Bug 865825

Summary: Self-heal checks skip pending counts that they shouldn't
Product: [Community] GlusterFS Reporter: Jeff Darcy <jdarcy>
Component: replicateAssignee: Jeff Darcy <jdarcy>
Status: CLOSED CURRENTRELEASE QA Contact:
Severity: high Docs Contact:
Priority: high    
Version: mainlineCC: gluster-bugs
Target Milestone: ---   
Target Release: ---   
Hardware: Unspecified   
OS: All   
Whiteboard:
Fixed In Version: glusterfs-3.4.0 Doc Type: Bug Fix
Doc Text:
Story Points: ---
Clone Of:
: 867360 867364 (view as bug list) Environment:
Last Closed: 2013-07-24 17:19:21 UTC Type: Bug
Regression: --- Mount Type: ---
Documentation: --- CRM:
Verified Versions: Category: ---
oVirt Team: --- RHEL 7.3 requirements from Atomic Host:
Cloudforms Team: --- Target Upstream Version:
Embargoed:
Bug Depends On:    
Bug Blocks: 867360, 867364    

Description Jeff Darcy 2012-10-12 14:21:37 UTC
The afr_sh_has_*_pending pending functions, which were clearly copied from one another, all have the problem that if they get an error from dict_get_ptr they return immediately.  This means they won't check the pending counts for other peers, which should trigger self-heal if they're non-zero.  Failing to trigger self-heal when we should makes this a high-priority issue.

Comment 1 Jeff Darcy 2012-10-19 13:36:41 UTC
http://review.gluster.org/#change,4070 should address this (along with some performance/readability issues).

Comment 2 Vijay Bellur 2012-11-27 05:34:44 UTC
CHANGE: http://review.gluster.org/4070 (replicate: don't stop checking xattrs because one was absent) merged in master by Anand Avati (avati)
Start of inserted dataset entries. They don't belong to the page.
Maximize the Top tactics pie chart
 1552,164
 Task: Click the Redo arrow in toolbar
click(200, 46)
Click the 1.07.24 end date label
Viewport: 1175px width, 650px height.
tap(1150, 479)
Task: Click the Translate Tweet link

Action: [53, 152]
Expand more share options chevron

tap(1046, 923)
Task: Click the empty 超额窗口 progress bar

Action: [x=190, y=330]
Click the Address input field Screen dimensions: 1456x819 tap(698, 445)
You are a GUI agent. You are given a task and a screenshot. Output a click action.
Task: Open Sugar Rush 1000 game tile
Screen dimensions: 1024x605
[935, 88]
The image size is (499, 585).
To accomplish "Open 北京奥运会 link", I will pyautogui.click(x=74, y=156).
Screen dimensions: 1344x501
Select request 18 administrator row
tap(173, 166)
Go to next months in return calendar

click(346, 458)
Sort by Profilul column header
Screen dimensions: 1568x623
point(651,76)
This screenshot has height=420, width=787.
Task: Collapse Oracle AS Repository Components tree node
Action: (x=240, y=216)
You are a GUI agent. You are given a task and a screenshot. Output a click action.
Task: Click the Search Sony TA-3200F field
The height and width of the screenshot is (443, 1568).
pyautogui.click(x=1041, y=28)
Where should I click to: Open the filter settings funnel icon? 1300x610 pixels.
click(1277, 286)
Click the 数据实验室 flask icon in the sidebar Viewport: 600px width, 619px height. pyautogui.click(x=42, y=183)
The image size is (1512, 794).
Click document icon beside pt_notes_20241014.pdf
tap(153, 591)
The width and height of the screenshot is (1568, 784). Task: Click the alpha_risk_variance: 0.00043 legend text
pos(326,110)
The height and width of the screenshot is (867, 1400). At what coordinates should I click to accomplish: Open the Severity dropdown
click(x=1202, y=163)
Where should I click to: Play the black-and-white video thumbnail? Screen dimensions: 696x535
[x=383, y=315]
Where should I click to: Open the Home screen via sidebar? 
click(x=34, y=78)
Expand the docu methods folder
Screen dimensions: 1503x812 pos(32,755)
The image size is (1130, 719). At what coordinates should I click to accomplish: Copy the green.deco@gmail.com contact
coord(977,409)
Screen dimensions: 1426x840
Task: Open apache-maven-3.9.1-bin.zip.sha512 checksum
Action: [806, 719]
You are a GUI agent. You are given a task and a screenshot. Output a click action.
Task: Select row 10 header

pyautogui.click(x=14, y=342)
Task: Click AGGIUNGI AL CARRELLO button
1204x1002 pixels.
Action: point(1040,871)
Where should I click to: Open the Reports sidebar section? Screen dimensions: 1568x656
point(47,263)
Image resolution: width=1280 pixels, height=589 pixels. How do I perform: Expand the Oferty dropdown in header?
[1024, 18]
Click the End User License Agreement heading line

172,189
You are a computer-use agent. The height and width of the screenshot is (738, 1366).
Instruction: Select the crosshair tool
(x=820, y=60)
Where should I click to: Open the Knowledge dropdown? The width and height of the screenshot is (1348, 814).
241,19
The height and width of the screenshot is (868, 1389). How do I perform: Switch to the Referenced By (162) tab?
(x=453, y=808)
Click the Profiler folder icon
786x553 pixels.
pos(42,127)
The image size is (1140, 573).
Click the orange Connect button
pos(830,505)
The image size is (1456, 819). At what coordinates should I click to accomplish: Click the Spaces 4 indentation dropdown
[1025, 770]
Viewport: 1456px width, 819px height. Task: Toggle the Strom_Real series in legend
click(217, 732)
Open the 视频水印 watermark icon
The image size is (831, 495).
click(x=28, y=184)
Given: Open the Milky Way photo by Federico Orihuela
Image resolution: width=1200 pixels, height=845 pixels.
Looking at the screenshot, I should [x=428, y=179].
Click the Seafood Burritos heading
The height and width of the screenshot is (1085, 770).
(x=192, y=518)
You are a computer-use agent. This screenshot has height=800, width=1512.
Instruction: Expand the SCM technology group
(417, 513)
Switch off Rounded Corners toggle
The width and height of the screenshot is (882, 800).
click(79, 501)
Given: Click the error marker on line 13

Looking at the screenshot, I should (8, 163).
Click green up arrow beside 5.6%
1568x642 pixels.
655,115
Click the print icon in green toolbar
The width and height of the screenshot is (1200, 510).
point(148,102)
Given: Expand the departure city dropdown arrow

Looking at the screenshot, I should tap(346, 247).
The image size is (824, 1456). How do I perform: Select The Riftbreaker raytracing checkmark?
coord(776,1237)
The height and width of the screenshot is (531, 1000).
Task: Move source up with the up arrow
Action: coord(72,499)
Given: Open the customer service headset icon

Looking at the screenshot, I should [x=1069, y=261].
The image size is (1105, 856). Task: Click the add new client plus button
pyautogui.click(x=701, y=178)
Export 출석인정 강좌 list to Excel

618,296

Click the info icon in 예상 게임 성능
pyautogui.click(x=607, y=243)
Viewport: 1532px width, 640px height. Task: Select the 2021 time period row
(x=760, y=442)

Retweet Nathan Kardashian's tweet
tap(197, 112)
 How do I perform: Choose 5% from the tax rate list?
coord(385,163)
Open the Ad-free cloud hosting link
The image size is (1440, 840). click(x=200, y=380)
Comment 3 Vijay Bellur 2012-11-28 06:42:33 UTC
CHANGE: http://review.gluster.org/4242 (tests/bug-865825: turn stat-prefetch off before doing any afr self-heal                   related tests.) merged in master by Vijay Bellur (vbellur)

Comment 4 Vijay Bellur 2012-12-03 08:30:02 UTC
CHANGE: http://review.gluster.org/4253 (tests: Perform self-heal in foreground) merged in master by Vijay Bellur (vbellur)